What to do: Can you output every line of the data below as a JSON list of strings, one string per line, with blank lines left out?

Target position records:
** start **

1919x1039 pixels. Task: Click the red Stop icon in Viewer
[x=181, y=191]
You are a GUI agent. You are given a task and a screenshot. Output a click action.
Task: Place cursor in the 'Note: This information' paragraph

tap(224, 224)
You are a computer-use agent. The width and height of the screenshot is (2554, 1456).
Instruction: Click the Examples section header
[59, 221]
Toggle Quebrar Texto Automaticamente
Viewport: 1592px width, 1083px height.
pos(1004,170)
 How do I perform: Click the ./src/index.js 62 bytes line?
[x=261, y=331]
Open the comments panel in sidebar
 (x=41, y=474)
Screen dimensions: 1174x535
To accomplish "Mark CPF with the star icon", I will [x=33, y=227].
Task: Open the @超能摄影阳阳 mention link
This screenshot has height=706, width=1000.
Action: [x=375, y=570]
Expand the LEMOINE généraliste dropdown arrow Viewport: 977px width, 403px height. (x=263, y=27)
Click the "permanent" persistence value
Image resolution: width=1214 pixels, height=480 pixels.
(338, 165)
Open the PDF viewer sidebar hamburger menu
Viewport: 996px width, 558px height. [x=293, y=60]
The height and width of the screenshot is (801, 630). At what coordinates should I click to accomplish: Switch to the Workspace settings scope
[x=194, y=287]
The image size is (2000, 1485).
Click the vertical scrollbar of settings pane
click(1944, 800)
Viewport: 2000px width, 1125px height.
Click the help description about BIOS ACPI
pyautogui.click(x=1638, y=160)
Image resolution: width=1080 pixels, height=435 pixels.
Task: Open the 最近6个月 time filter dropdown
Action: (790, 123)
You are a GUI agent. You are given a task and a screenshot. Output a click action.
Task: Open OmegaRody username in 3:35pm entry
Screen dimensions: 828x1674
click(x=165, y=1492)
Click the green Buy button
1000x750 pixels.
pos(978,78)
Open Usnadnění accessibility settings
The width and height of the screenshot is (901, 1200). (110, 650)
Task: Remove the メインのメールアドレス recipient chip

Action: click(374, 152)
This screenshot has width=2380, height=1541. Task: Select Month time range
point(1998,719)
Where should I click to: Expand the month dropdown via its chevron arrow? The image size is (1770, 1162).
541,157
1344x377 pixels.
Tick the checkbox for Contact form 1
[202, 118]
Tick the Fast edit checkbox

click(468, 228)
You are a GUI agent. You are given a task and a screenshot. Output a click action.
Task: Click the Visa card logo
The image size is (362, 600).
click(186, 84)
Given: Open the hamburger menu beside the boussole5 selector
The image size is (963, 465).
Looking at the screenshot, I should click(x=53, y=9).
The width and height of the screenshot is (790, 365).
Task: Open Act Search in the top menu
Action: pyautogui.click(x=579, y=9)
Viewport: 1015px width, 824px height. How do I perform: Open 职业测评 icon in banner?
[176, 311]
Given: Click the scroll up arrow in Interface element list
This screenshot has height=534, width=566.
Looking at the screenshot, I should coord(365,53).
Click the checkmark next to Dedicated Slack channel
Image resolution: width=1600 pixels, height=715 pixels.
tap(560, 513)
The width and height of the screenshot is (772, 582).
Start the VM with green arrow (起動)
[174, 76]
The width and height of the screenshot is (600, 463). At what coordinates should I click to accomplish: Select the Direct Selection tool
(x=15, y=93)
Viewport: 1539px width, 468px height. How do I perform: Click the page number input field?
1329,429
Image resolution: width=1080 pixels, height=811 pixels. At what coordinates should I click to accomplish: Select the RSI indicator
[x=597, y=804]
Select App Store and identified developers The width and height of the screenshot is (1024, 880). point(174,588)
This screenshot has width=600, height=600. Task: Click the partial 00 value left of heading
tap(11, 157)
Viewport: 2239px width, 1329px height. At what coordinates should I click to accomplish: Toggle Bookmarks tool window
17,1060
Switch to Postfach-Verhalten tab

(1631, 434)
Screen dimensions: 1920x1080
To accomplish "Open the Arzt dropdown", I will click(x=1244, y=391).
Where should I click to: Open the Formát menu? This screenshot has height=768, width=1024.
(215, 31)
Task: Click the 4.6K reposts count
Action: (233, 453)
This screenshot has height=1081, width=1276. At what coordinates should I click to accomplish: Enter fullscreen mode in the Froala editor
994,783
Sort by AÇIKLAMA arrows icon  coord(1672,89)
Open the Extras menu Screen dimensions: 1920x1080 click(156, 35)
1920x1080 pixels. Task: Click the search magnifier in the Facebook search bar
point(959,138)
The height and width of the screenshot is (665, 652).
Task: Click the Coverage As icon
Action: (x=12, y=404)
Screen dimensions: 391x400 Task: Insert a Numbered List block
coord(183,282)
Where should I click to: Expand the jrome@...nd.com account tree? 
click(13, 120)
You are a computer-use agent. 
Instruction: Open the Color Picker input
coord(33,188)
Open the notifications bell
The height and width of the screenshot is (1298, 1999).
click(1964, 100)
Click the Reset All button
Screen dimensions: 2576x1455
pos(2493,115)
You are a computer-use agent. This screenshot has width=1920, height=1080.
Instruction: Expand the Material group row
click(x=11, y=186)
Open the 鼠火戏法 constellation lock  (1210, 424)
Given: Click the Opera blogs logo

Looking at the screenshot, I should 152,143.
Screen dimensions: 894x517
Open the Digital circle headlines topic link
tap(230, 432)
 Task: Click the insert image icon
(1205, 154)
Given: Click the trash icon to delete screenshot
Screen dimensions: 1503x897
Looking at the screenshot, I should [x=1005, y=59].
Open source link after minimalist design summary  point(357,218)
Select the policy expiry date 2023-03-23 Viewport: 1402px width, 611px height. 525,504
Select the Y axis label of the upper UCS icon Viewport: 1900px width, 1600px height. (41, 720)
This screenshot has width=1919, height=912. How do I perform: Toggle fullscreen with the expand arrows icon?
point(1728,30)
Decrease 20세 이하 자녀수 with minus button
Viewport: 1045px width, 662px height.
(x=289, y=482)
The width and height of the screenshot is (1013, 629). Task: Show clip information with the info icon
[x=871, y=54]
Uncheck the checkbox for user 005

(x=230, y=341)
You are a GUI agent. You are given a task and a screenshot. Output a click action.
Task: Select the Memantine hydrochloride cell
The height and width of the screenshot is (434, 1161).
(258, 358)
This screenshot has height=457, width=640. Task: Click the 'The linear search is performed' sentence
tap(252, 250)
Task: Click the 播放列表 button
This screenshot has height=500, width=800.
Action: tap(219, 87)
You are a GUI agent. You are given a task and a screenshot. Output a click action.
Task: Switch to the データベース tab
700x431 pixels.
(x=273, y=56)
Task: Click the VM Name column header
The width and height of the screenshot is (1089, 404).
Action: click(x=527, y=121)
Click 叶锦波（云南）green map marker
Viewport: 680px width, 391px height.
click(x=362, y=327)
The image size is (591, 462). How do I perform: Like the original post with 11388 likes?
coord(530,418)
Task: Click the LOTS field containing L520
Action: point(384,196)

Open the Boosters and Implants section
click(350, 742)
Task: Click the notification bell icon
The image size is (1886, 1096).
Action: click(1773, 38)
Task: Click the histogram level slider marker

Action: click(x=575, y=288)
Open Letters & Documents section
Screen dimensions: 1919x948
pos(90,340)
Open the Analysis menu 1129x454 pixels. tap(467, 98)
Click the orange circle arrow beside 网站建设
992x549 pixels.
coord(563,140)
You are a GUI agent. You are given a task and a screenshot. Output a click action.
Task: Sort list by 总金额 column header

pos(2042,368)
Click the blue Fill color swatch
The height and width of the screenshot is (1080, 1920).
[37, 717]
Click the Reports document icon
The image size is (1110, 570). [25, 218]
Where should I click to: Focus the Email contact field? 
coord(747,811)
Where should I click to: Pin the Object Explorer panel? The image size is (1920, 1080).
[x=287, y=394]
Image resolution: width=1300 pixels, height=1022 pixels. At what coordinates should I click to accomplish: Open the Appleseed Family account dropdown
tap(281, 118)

** end **

Task output:
[
  "1919x1039 pixels. Task: Click the red Stop icon in Viewer",
  "[x=181, y=191]",
  "You are a GUI agent. You are given a task and a screenshot. Output a click action.",
  "Task: Place cursor in the 'Note: This information' paragraph",
  "tap(224, 224)",
  "You are a computer-use agent. The width and height of the screenshot is (2554, 1456).",
  "Instruction: Click the Examples section header",
  "[59, 221]",
  "Toggle Quebrar Texto Automaticamente",
  "Viewport: 1592px width, 1083px height.",
  "pos(1004,170)",
  " How do I perform: Click the ./src/index.js 62 bytes line?",
  "[x=261, y=331]",
  "Open the comments panel in sidebar",
  " (x=41, y=474)",
  "Screen dimensions: 1174x535",
  "To accomplish \"Mark CPF with the star icon\", I will [x=33, y=227].",
  "Task: Open the @超能摄影阳阳 mention link",
  "This screenshot has height=706, width=1000.",
  "Action: [x=375, y=570]",
  "Expand the LEMOINE généraliste dropdown arrow Viewport: 977px width, 403px height. (x=263, y=27)",
  "Click the \"permanent\" persistence value",
  "Image resolution: width=1214 pixels, height=480 pixels.",
  "(338, 165)",
  "Open the PDF viewer sidebar hamburger menu",
  "Viewport: 996px width, 558px height. [x=293, y=60]",
  "The height and width of the screenshot is (801, 630). At what coordinates should I click to accomplish: Switch to the Workspace settings scope",
  "[x=194, y=287]",
  "The image size is (2000, 1485).",
  "Click the vertical scrollbar of settings pane",
  "click(1944, 800)",
  "Viewport: 2000px width, 1125px height.",
  "Click the help description about BIOS ACPI",
  "pyautogui.click(x=1638, y=160)",
  "Image resolution: width=1080 pixels, height=435 pixels.",
  "Task: Open the 最近6个月 time filter dropdown",
  "Action: (790, 123)",
  "You are a GUI agent. You are given a task and a screenshot. Output a click action.",
  "Task: Open OmegaRody username in 3:35pm entry",
  "Screen dimensions: 828x1674",
  "click(x=165, y=1492)",
  "Click the green Buy button",
  "1000x750 pixels.",
  "pos(978,78)",
  "Open Usnadnění accessibility settings",
  "The width and height of the screenshot is (901, 1200). (110, 650)",
  "Task: Remove the メインのメールアドレス recipient chip",
  "Action: click(374, 152)",
  "This screenshot has width=2380, height=1541. Task: Select Month time range",
  "point(1998,719)",
  "Where should I click to: Expand the month dropdown via its chevron arrow? The image size is (1770, 1162).",
  "541,157",
  "1344x377 pixels.",
  "Tick the checkbox for Contact form 1",
  "[202, 118]",
  "Tick the Fast edit checkbox",
  "click(468, 228)",
  "You are a GUI agent. You are given a task and a screenshot. Output a click action.",
  "Task: Click the Visa card logo",
  "The image size is (362, 600).",
  "click(186, 84)",
  "Given: Open the hamburger menu beside the boussole5 selector",
  "The image size is (963, 465).",
  "Looking at the screenshot, I should click(x=53, y=9).",
  "The width and height of the screenshot is (790, 365).",
  "Task: Open Act Search in the top menu",
  "Action: pyautogui.click(x=579, y=9)",
  "Viewport: 1015px width, 824px height. How do I perform: Open 职业测评 icon in banner?",
  "[176, 311]",
  "Given: Click the scroll up arrow in Interface element list",
  "This screenshot has height=534, width=566.",
  "Looking at the screenshot, I should coord(365,53).",
  "Click the checkmark next to Dedicated Slack channel",
  "Image resolution: width=1600 pixels, height=715 pixels.",
  "tap(560, 513)",
  "The width and height of the screenshot is (772, 582).",
  "Start the VM with green arrow (起動)",
  "[174, 76]",
  "The width and height of the screenshot is (600, 463). At what coordinates should I click to accomplish: Select the Direct Selection tool",
  "(x=15, y=93)",
  "Viewport: 1539px width, 468px height. How do I perform: Click the page number input field?",
  "1329,429",
  "Image resolution: width=1080 pixels, height=811 pixels. At what coordinates should I click to accomplish: Select the RSI indicator",
  "[x=597, y=804]",
  "Select App Store and identified developers The width and height of the screenshot is (1024, 880). point(174,588)",
  "This screenshot has width=600, height=600. Task: Click the partial 00 value left of heading",
  "tap(11, 157)",
  "Viewport: 2239px width, 1329px height. At what coordinates should I click to accomplish: Toggle Bookmarks tool window",
  "17,1060",
  "Switch to Postfach-Verhalten tab",
  "(1631, 434)",
  "Screen dimensions: 1920x1080",
  "To accomplish \"Open the Arzt dropdown\", I will click(x=1244, y=391).",
  "Where should I click to: Open the Formát menu? This screenshot has height=768, width=1024.",
  "(215, 31)",
  "Task: Click the 4.6K reposts count",
  "Action: (233, 453)",
  "This screenshot has height=1081, width=1276. At what coordinates should I click to accomplish: Enter fullscreen mode in the Froala editor",
  "994,783",
  "Sort by AÇIKLAMA arrows icon  coord(1672,89)",
  "Open the Extras menu Screen dimensions: 1920x1080 click(156, 35)",
  "1920x1080 pixels. Task: Click the search magnifier in the Facebook search bar",
  "point(959,138)",
  "The height and width of the screenshot is (665, 652).",
  "Task: Click the Coverage As icon",
  "Action: (x=12, y=404)",
  "Screen dimensions: 391x400 Task: Insert a Numbered List block",
  "coord(183,282)",
  "Where should I click to: Expand the jrome@...nd.com account tree? ",
  "click(13, 120)",
  "You are a computer-use agent. ",
  "Instruction: Open the Color Picker input",
  "coord(33,188)",
  "Open the notifications bell",
  "The height and width of the screenshot is (1298, 1999).",
  "click(1964, 100)",
  "Click the Reset All button",
  "Screen dimensions: 2576x1455",
  "pos(2493,115)",
  "You are a computer-use agent. This screenshot has width=1920, height=1080.",
  "Instruction: Expand the Material group row",
  "click(x=11, y=186)",
  "Open the 鼠火戏法 constellation lock  (1210, 424)",
  "Given: Click the Opera blogs logo",
  "Looking at the screenshot, I should 152,143.",
  "Screen dimensions: 894x517",
  "Open the Digital circle headlines topic link",
  "tap(230, 432)",
  " Task: Click the insert image icon",
  "(1205, 154)",
  "Given: Click the trash icon to delete screenshot",
  "Screen dimensions: 1503x897",
  "Looking at the screenshot, I should [x=1005, y=59].",
  "Open source link after minimalist design summary  point(357,218)",
  "Select the policy expiry date 2023-03-23 Viewport: 1402px width, 611px height. 525,504",
  "Select the Y axis label of the upper UCS icon Viewport: 1900px width, 1600px height. (41, 720)",
  "This screenshot has width=1919, height=912. How do I perform: Toggle fullscreen with the expand arrows icon?",
  "point(1728,30)",
  "Decrease 20세 이하 자녀수 with minus button",
  "Viewport: 1045px width, 662px height.",
  "(x=289, y=482)",
  "The width and height of the screenshot is (1013, 629). Task: Show clip information with the info icon",
  "[x=871, y=54]",
  "Uncheck the checkbox for user 005",
  "(x=230, y=341)",
  "You are a GUI agent. You are given a task and a screenshot. Output a click action.",
  "Task: Select the Memantine hydrochloride cell",
  "The height and width of the screenshot is (434, 1161).",
  "(258, 358)",
  "This screenshot has height=457, width=640. Task: Click the 'The linear search is performed' sentence",
  "tap(252, 250)",
  "Task: Click the 播放列表 button",
  "This screenshot has height=500, width=800.",
  "Action: tap(219, 87)",
  "You are a GUI agent. You are given a task and a screenshot. Output a click action.",
  "Task: Switch to the データベース tab",
  "700x431 pixels.",
  "(x=273, y=56)",
  "Task: Click the VM Name column header",
  "The width and height of the screenshot is (1089, 404).",
  "Action: click(x=527, y=121)",
  "Click 叶锦波（云南）green map marker",
  "Viewport: 680px width, 391px height.",
  "click(x=362, y=327)",
  "The image size is (591, 462). How do I perform: Like the original post with 11388 likes?",
  "coord(530,418)",
  "Task: Click the LOTS field containing L520",
  "Action: point(384,196)",
  "Open the Boosters and Implants section",
  "click(350, 742)",
  "Task: Click the notification bell icon",
  "The image size is (1886, 1096).",
  "Action: click(1773, 38)",
  "Task: Click the histogram level slider marker",
  "Action: click(x=575, y=288)",
  "Open Letters & Documents section",
  "Screen dimensions: 1919x948",
  "pos(90,340)",
  "Open the Analysis menu 1129x454 pixels. tap(467, 98)",
  "Click the orange circle arrow beside 网站建设",
  "992x549 pixels.",
  "coord(563,140)",
  "You are a GUI agent. You are given a task and a screenshot. Output a click action.",
  "Task: Sort list by 总金额 column header",
  "pos(2042,368)",
  "Click the blue Fill color swatch",
  "The height and width of the screenshot is (1080, 1920).",
  "[37, 717]",
  "Click the Reports document icon",
  "The image size is (1110, 570). [25, 218]",
  "Where should I click to: Focus the Email contact field? ",
  "coord(747,811)",
  "Where should I click to: Pin the Object Explorer panel? The image size is (1920, 1080).",
  "[x=287, y=394]",
  "Image resolution: width=1300 pixels, height=1022 pixels. At what coordinates should I click to accomplish: Open the Appleseed Family account dropdown",
  "tap(281, 118)"
]